11.12.2014

my mind is a carnival; the carny is my brain.

i'm really starting to realize what a bizarre childhood i had. the longer i spend talking to the people on the psych unit, the more i realize that it was totally abnormal. the fact that i thought it was normal, at three years old, to go to work with my dad everyday and basically just inhale chemicals until it was time to go home. (this is one of the reasons i was happy to start high school. i got to smell formaldehyde in bio lab.) or the austerity i handled life with. people were amused because i was saying things like, i can't smile right now, life is serious business. and i meant it. but i've been having flashbacks of this video i used to watch religiously, along with sesame street and barney. i decided to look it up, slowly piecing the fragmented shards of my memory together. i finally fucking remember it.

it was a mr. know it owl video. he's actually a brilliant but completely under-appreciated bird with this firefly named phineas. i loved it when i was a kid. i thought it was the best experience i could have within a half-hour. the weird thing is that i don't actually remember what he was teaching. i can only remember a scene from the video where these children are playing and they find a dead bird. they stand around for a bit, get a rock and write something on it, and then they bury it. there's a weird sort of emotional undercurrent at this point in the video but they get over it. suddenly they're playing again. and then i think it's back to mr. know it owl. i'm not really sure how this fit into this video or why it was there or why someone thought oh hey, this would be a good thing to insert right about now, some kids burying a dead bird. it was actually a really touching scene but it totally messed me up.

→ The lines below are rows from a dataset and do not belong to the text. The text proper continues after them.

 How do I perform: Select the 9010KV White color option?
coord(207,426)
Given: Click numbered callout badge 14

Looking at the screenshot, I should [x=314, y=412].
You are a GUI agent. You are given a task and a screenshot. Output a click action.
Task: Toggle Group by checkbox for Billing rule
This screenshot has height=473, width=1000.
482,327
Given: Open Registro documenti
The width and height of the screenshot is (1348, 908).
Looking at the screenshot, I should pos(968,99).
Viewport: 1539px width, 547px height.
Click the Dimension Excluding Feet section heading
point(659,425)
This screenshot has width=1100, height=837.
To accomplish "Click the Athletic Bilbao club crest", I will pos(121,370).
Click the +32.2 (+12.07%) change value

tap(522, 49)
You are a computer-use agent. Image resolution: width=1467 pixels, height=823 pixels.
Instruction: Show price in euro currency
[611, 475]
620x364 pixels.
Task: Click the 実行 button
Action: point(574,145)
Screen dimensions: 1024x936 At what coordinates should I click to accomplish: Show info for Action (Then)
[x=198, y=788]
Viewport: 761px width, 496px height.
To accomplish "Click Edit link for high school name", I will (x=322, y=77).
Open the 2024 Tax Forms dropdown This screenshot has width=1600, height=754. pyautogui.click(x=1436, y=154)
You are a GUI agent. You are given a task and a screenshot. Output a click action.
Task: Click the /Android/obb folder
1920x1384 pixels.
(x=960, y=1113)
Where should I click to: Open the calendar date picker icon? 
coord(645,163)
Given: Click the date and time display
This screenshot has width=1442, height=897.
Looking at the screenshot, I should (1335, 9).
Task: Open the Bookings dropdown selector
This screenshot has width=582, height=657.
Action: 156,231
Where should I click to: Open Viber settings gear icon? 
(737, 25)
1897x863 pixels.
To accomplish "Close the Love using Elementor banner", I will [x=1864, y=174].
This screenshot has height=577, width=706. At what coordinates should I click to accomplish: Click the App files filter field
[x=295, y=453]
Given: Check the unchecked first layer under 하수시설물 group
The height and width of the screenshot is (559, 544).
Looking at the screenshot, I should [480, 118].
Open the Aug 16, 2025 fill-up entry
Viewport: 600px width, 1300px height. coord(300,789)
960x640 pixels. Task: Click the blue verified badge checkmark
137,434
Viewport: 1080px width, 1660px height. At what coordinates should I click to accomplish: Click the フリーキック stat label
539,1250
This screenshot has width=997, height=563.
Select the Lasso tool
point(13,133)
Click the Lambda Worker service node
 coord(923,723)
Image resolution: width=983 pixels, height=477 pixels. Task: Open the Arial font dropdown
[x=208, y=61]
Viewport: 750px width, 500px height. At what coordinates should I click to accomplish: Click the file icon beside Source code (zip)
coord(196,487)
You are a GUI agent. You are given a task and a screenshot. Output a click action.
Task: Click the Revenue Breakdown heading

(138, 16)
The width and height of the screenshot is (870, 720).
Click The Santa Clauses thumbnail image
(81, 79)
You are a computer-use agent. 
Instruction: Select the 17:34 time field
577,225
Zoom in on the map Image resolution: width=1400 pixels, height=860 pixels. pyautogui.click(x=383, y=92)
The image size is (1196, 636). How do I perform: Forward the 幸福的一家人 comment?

i think about a month or two after i first watched it, i was in the backseat while my dad was driving down the street. pigeons are always hanging out in the road. it was nothing new. i had always seen them. they sat there. cars came. they flew away. the cars passed. they came back. but for some reason, while coming home from school one day, i was suddenly gripped with the fear that maybe one of the birds couldn't fly away. then what? would i have to get out of the car and bury it? would i need to find a stone and chalk to write here lies a bird that is dead like the children did in the video? would my father even stop so i could bury it or would its corpse lie in the street indefinitely? so i yelled stop at the top of my lungs, my dad steps on the brakes because he thinks something terrible is going on, and then i tell him he can't run over the bird. 

he was so pissed. i can't even explain. (we could have gotten into an accident, the way he stopped the car. so it's understandable.)

i don't know why i was watching this. the scene is actually from the book the dead bird by margaret wise brown. maybe it's the reason i had an odd preoccupation with cemeteries, death, and corpses while i was growing up. or maybe all the cemeteries, death, and corpses i encountered were the reason i understood the video so well. or maybe i was simply touched by the children's care for the dead bird. i don't know. 

this is just a snippet of the kind of thing that goes through my head. i could sit and process this for hours before coming to a conclusion that i accept. and that in itself is definitely not normal. it's not just my childhood that was bizarre, it's my entire life thus far. but i can only say childhood because i'm not old enough to reference anything more than that. don't even get me started on beat the clock with guy smiley and cookie monster.

all of this being said, i need to find this VHS and watch it. weird or not, it's a great scene.

honestly.

2 comments:

Violet said...

The interesting thing I've learned since getting into funeral service is that most people who go into the business had encounters with death that were "abnormal" or repressed when they were children, because they were under the opinion that its "weird" to think these things.

But honestly, it's not us that's abnormal, it's just that usually people go to such lengths to conceal mortality from children, so it seems shocking when a child goes to such lengths to acknowledge something or someone will die.

I mean, you're still totally weird, but all of the best people are. :D

ViralTikTok said...

Don't lose your speech! I have faith in you!